So, these weary middle-aged days, I do my best to avoid using the word art in this sense. Also, I’ve become convinced that using "Art" in this quality-judgment sense only really serves those who would make -- or who want to make -- the "it's Art" or "it's not Art" decision. Would-be opinion-makers. How? Allow the conversation to move in this direction and you start to find yourself surrounded by people who are stressing that you ought to take their opinion seriously -- more seriously than the next guy’s, more seriously than your friend’s, more seriously than your own. Allowing the word to be used in this way gives power to those who want their opinions to prevail. It contributes to a world in which "Art" is viewed as an exclusive country club, with a bunch of people (profs, critics, annoying friends) jostling for a seat on the club's board. Who's in? Who's out? It becomes very quickly a matter of personalities and politics, and the art -- at least what interests me about art, which is the experience of it -- gets lost in the din.

Personally, I'd rather focus on the art itself, and not on whether or not it's going to make it onto some ass's list of "the greats." But that's my preference. Some people really love the “do we let it in the country club or not?” end of things. I'll leave those debates to them. I don’t usually like these people, and I find their preoccupation with passing judgment and getting rewarded for doing so offensive when it’s not laughable. But there do seem to be some people for whom this activity is important. Fuck ‘em, but such is life.

It seems to me that, historically, what's gummed up a lot of discussions about art and created lots of confusion is rock 'n' roll. These days, almost everyone's kind of agreed that rock is indeed Art with a big A. I can't get with this myself, though it's certainly art with a small a.

What happened was that in the '60s and '70's baby boomers who loved rock decided they couldn't stand it that the music they loved wasn't respected, and wasn't thought to be on the same level as, say, Bach. So they agitated and argued and eventually got published and became editors and got positions in universities, and now they dictate opinion, or try to, and now everyone agrees that rock is big-A Art.

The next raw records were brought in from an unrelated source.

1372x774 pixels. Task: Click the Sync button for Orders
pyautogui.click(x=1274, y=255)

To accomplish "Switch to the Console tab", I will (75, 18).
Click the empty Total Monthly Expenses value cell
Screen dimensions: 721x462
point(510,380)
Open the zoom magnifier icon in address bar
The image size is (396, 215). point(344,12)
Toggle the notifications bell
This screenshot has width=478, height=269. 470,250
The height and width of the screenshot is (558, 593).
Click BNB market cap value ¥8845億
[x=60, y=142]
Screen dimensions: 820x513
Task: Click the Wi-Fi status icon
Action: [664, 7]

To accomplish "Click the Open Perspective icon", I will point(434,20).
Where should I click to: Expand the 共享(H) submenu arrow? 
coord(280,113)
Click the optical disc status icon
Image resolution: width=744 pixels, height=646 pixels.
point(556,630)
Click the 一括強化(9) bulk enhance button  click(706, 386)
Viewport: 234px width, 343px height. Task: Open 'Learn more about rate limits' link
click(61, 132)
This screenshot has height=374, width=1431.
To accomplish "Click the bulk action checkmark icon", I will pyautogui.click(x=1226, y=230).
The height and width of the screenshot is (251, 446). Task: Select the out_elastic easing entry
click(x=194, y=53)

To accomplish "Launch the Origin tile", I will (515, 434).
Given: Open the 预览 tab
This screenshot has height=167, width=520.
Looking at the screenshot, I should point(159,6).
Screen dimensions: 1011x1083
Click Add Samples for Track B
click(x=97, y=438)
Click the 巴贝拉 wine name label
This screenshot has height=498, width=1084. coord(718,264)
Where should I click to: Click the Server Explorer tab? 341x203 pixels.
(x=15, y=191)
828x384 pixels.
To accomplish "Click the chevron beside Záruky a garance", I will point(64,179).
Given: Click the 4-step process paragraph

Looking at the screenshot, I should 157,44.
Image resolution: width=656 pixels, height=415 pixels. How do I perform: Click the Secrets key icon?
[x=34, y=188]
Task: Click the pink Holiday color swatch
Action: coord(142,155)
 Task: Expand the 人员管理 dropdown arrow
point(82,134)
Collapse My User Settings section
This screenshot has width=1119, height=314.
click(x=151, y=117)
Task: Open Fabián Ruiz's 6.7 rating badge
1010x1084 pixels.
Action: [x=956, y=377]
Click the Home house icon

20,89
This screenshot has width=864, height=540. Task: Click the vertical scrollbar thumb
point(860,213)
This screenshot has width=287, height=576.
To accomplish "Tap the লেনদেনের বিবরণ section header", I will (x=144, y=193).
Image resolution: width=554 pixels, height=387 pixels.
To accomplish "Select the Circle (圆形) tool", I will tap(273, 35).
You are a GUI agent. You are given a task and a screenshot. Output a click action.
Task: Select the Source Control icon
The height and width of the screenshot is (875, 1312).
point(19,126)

But, if so, let's at least be consistent. If rock (a pop, commercial form) is big-A Art, why isn't a sitcom? Why isn't a technothriller, or a romance novel? Why isn't a greeting card?

It seems clear to me that what people are saying when they say "rock is Art!" is "Gosh, I just love it so much," or "Something that means so much to me must be great," or "I hereby identify myself as a member of a certain group." It's all meaningless, a cacophony of warring subjectivities. And not of much use.

Boring discussions, boring arguments: "It's Art!" (Translation: I like it!) "No, it's not!" (Translation: I don't.) Why not just cut to the "I like it"/"I don't" discussion and forget about the "is it Art" bit? At least then participants can stop arguing and have the fun of comparing notes. ("Really, you thought that was a good performance?" "Yeah, he was up to something interesting." "Really, maybe I missed it. What?") And when you compare notes you can sometimes get somewhere. You might open up to some new experience. You might learn something. At the very least, you aren't (ie. one isn't) wasting time arguing over whether or not some work or other should be admitted into some stupid country club.

How to resolve this problem? Well, in the case of rock, I’d argue that it would serve everyone to let go of the pretence that it’s big-A Art. To say that something is big-A Art doesn't necessarily mean "good," any more than "intellectual" necessarily means smart. An intellectual is simply someone with a certain temperamental proclivity -- he's a very mind-and-head-oriented person who processes everything through thought. I've known a lot of dumb intellectuals. And, similarly, I've known small-a art (New Yorker cartoons, for instance) that struck me as far more worthwhile than much big-A Art (most poems in The New Yorker, say). So I wish the rock crowd would let go of the “rock is big-A Art” argument. It’s silly and it's wrong. Rock is a popular art with some folk-art tributaries -- little-a art. Which isn’t to say I don’t love some of it.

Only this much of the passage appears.